Was someone moving in? Moving out?
‘Oh dear God,’ he cursed. ‘What in the name of Christ is going on?’
He went through to the kitchen and looked out of the window to see a small forklift truck trundling down a ramp off the lorry. Above the din of the engine, three men were shouting as if they were fresh from Babel. With a groan and a wail, the lorry seemed to lower, like an elephant sinking to its knees.
‘How can I paint? How can I paint?’
Robin hammered his frustration at the window, banging until finally the men looked up. There they saw an old man with furious hair thumping at the glass, raising a clenched fist at them. They could see how his mouth was twisting around all manner of inaudible abuse. They put their hands to their ears as if to say, speak up, mate! We can’t hear you! So he struck at the window and swore and brandished his fist while the men grinned at him in good-humoured joshing.
‘What is going on?’ Oriana came around the side of the lorry.
‘Some old boy’s getting his knickers in a twist,’ the for
eman laughed. But that particular old boy was now stock-still at his kitchen window, his arm still raised but immobilized. Similarly, Oriana faced the men in a frozen gawp before slowly turning and lifting her gaze until her eyes locked with Robin’s. She wasn’t sure if she was holding her breath or whether she just couldn’t breathe. She was unable to move. While the men, oblivious, unloaded the crate, Oriana and her father stared at each other.
Robin’s fist slowly unclenched. His wrist rotated and, like petals unfolding, his fingers fanned out and his hand moved from side to side. A small gesture of greeting, like a splice of turquoise sky through storm clouds.

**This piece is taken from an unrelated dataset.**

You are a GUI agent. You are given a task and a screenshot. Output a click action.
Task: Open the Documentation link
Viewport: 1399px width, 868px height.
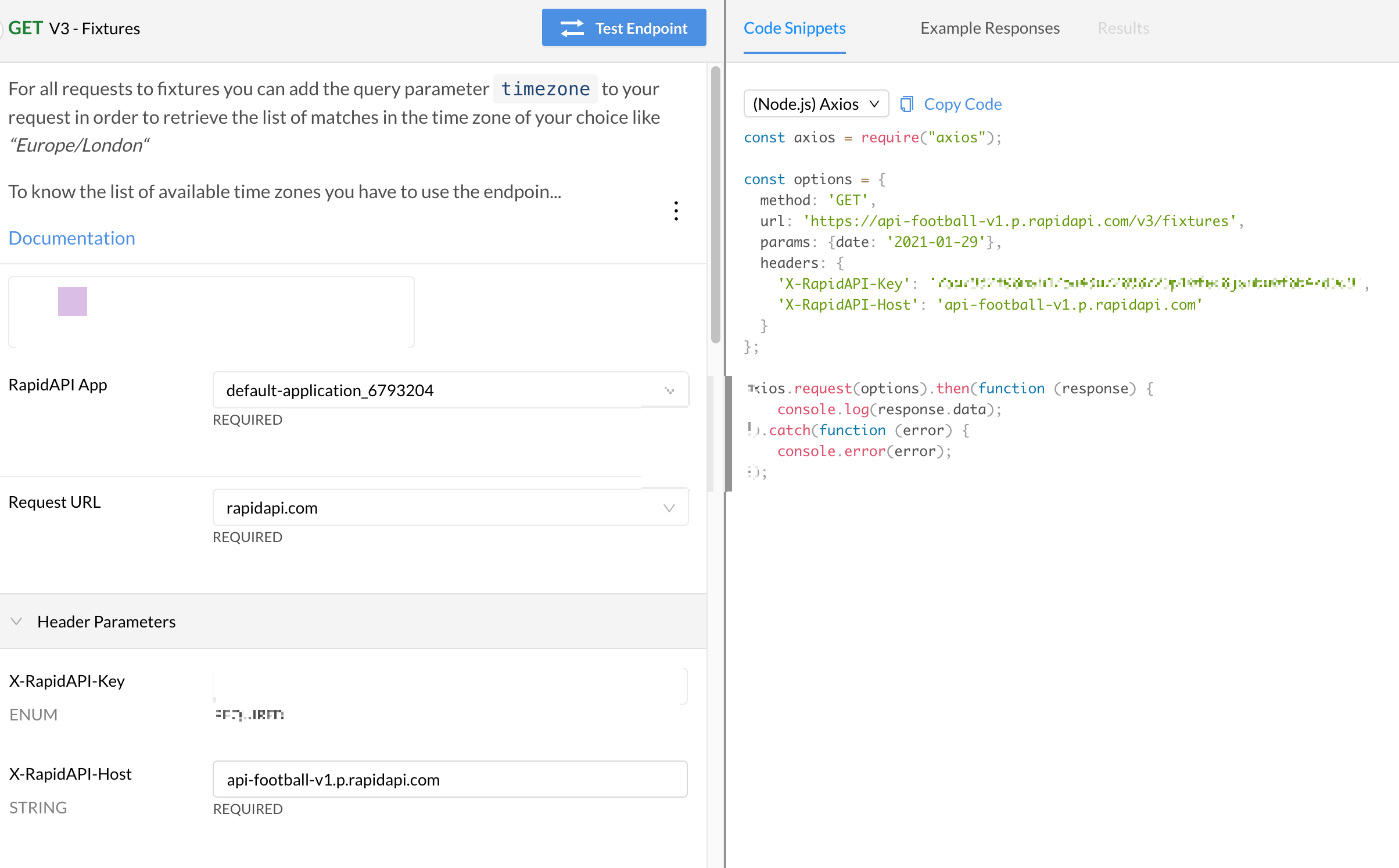(x=72, y=238)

As Oriana directed the men where to put what, as she drove back to Sheffield, as Jed chatted away in the pub that night, she thought of the missed moment with Malachy in the Corridor. But as she lay in her bed and felt her body soften into slumber, she could think of only one thing.
My father waved at me.
And I waved back.
CHAPTER THIRTY
It struck Oriana that, when she’d been living at Cat’s, she’d experienced an agoraphobia of sorts; not wanting to go out, preferring to stay in, to hunker down and hole up. Perhaps it had something to do with Cat’s place being very much a home. Initially this had been a great comfort to Oriana, having left hers in the United States and then finding the antithesis to exist at her mother’s. Eventually though, Cat’s set-up rubbed a newly exposed nerve in Oriana so raw that it became untenable, too painful, for her to stay. Every framed photograph dotted here and there at the Yorks’ could have been – perhaps should have been – of Oriana. Oriana and husband. Oriana and husband at jolly family get-togethers. Mr and Mrs on holiday. And with friends. The long, healthy history of Mr and Mrs. And the pride of place to the scans of their unborn child – from kidney bean to Baby Suckathumb in extraordinary ultrasonic images. Cat’s home was testimony to someone who was just like Oriana but who, unlike Oriana, had made clear decisions and wise choices, got her life together and was enjoying its bounty. It didn’t make her love Cat any the less, but it did amplify the disappointment she felt in – and for – herself.